Kegiatan-kegiatan kami dilakukan baik di luar maupun di dalam kampus, anggotanya terdiri dari mahasiswa-mahasiswa yang kritis, radikal, haus akan ilmu dan diskusi-diskusi, namun kelompok yang berdiri bebas dan mandiri, membahas segala macam hal, mulai dari isu-isu actual, seputar kebijakan pemerintahan, isu-isu nasional maupun internasional atau membahas mata kuliah yang kami tak mengerti dan yang mengerti akan menjelaskan pada yang lain yang tak mengerti. There wasn’t day without discuss, and always be like that.

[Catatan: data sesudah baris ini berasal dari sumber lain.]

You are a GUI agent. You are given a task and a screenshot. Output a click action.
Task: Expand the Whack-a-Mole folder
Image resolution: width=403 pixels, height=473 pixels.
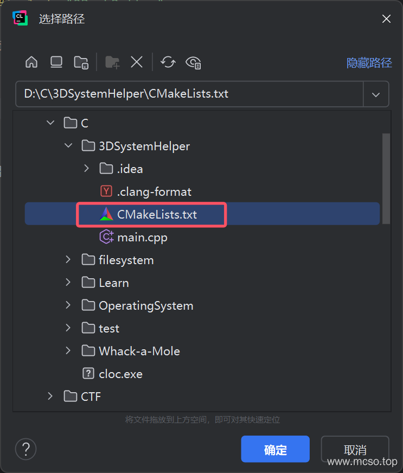coord(68,351)
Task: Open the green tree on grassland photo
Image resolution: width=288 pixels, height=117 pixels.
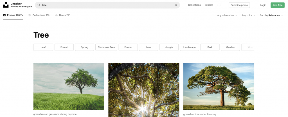Action: pyautogui.click(x=69, y=86)
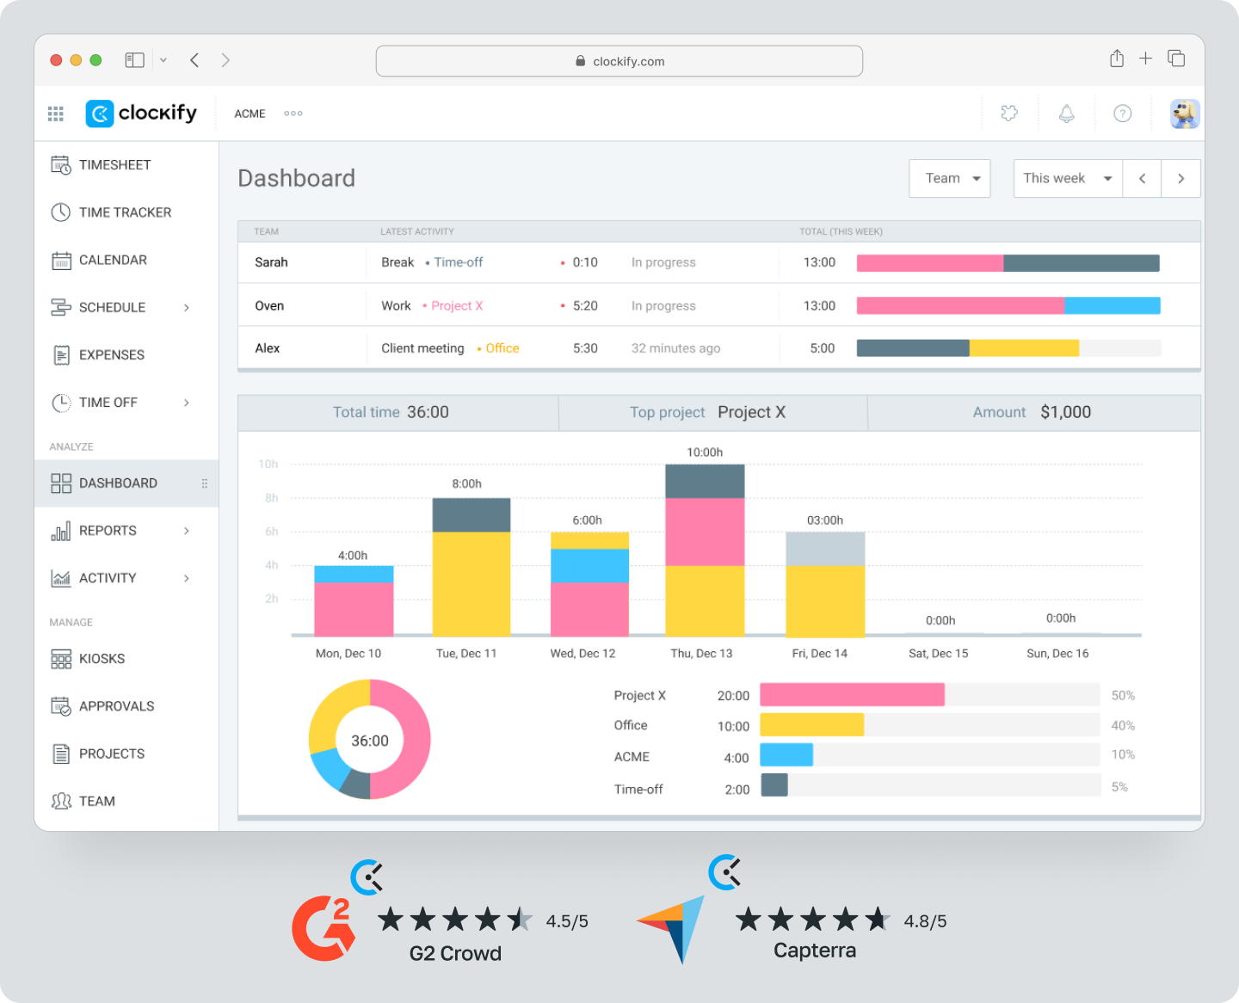This screenshot has height=1003, width=1239.
Task: Expand the Schedule submenu arrow
Action: coord(187,308)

Organisasi tempat kami bernaung sudah lama sekali berdiri dan setiap angkatan pasti mempunyai nama kelompok, dan angkatan kami menyepakati nama yang menurut senior sedikit aneh,, mengsle, gak banget, unik dan mengundang tawa bagi yang mendengarnya, ‘BAYI SEHAT’, yups itulah namanya. Nama itu identik dengan salah satu presidium kelompok kami yang badannya besar, namun wajahnya terlihat baby face. Seiring berjalannya waktu, kami jadi lebih mengenal satu sama lain, dan entah bagaimana, kakak-kakak pengurus terlihat sangat memanjakan angkatan kami yang doyan banget diskusi panas, kami mendapat perhatian yang lebih. Betul gak? (Aku juga belum tau apa jawabannya nih).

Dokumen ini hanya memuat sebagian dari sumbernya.